#### [RECORDS]

┄┄┄┄┄┄

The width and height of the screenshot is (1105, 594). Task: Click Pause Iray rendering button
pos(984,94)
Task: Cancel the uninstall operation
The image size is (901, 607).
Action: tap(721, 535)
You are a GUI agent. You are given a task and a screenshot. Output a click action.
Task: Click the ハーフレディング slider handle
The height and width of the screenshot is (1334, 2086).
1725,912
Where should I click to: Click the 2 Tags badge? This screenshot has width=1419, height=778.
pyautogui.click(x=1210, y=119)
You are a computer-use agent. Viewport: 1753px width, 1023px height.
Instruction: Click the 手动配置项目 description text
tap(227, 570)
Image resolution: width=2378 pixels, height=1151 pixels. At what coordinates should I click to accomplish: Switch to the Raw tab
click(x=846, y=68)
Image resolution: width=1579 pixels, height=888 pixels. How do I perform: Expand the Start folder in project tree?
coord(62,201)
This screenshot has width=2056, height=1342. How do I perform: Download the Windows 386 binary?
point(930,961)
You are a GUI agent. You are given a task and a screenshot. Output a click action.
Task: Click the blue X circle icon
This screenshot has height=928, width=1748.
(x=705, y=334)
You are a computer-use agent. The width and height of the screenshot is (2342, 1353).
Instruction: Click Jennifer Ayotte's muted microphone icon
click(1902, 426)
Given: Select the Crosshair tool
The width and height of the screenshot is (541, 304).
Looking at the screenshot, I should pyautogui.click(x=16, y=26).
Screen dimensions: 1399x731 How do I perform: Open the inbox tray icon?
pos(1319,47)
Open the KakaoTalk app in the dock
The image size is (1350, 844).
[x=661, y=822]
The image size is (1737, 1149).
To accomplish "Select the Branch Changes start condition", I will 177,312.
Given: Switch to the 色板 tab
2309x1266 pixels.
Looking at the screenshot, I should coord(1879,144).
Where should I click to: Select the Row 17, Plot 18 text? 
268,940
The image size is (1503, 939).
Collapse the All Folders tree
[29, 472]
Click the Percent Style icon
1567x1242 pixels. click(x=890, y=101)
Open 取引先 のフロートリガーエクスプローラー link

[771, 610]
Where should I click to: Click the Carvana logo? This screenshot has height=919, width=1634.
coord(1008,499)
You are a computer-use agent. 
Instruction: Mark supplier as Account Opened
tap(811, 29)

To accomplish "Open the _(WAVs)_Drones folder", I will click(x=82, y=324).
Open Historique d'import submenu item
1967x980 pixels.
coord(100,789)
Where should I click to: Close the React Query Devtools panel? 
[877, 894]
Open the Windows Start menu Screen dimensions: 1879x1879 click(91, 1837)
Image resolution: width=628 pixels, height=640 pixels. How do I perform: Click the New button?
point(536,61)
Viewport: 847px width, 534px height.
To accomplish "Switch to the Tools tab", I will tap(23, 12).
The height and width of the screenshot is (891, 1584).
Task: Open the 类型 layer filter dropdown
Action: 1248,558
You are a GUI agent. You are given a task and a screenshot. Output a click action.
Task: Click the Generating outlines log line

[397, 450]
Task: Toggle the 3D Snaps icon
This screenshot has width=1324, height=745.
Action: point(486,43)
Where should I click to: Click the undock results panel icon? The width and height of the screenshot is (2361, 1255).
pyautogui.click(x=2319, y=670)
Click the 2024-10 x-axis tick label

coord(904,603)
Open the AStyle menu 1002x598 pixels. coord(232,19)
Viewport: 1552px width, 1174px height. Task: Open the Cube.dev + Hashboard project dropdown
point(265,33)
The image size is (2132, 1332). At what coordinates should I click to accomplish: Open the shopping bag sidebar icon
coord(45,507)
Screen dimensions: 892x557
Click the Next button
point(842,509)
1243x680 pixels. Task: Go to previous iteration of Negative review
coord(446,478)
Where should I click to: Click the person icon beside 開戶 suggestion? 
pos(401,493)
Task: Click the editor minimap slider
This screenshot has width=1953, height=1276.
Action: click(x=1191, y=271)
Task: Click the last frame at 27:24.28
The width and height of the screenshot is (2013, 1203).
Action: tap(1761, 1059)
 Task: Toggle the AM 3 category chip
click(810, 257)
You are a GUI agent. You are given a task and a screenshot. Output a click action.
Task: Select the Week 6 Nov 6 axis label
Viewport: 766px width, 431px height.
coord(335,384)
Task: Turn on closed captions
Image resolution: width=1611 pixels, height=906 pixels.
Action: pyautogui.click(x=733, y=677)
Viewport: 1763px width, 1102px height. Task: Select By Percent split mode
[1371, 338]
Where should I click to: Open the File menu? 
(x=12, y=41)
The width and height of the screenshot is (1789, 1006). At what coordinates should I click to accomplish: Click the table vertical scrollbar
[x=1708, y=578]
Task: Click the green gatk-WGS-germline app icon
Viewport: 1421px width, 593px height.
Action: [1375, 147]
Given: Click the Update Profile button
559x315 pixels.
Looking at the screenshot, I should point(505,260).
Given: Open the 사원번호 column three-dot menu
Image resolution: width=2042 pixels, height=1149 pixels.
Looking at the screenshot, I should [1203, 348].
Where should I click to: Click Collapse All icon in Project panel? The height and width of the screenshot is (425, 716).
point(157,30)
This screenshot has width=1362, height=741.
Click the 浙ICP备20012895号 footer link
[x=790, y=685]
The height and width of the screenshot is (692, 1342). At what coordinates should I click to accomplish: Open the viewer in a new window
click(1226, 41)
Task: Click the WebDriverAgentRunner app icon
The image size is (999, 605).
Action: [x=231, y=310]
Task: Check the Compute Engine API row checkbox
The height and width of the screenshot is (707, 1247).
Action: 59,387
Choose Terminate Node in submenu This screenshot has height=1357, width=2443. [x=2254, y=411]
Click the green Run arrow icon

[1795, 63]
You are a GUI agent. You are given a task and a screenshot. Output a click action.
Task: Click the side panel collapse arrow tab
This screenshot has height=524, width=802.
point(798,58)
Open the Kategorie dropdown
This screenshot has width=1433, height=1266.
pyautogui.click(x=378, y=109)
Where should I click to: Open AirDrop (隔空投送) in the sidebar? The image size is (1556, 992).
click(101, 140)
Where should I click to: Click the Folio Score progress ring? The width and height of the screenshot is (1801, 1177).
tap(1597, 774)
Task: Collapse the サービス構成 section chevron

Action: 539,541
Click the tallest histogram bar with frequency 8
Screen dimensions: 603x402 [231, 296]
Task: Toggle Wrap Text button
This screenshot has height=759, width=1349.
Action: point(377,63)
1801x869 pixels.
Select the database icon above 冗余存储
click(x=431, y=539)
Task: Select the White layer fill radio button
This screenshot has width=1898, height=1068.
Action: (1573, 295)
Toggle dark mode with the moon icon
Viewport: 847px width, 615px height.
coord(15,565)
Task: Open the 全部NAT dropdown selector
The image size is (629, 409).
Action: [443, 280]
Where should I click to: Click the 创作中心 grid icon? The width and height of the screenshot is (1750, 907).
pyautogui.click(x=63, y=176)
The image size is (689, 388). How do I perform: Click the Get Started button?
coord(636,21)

┄┄┄┄┄┄

#### [WHAT THE EXERCISE ASKS]
Reproduce verbatim only this range: the first line of the material through the line that contains "You are a computer-use agent. Viewport: 1753px", inclusive.

#### [OUTPUT FOR THIS EXERCISE]
The width and height of the screenshot is (1105, 594). Task: Click Pause Iray rendering button
pos(984,94)
Task: Cancel the uninstall operation
The image size is (901, 607).
Action: tap(721, 535)
You are a GUI agent. You are given a task and a screenshot. Output a click action.
Task: Click the ハーフレディング slider handle
The height and width of the screenshot is (1334, 2086).
1725,912
Where should I click to: Click the 2 Tags badge? This screenshot has width=1419, height=778.
pyautogui.click(x=1210, y=119)
You are a computer-use agent. Viewport: 1753px width, 1023px height.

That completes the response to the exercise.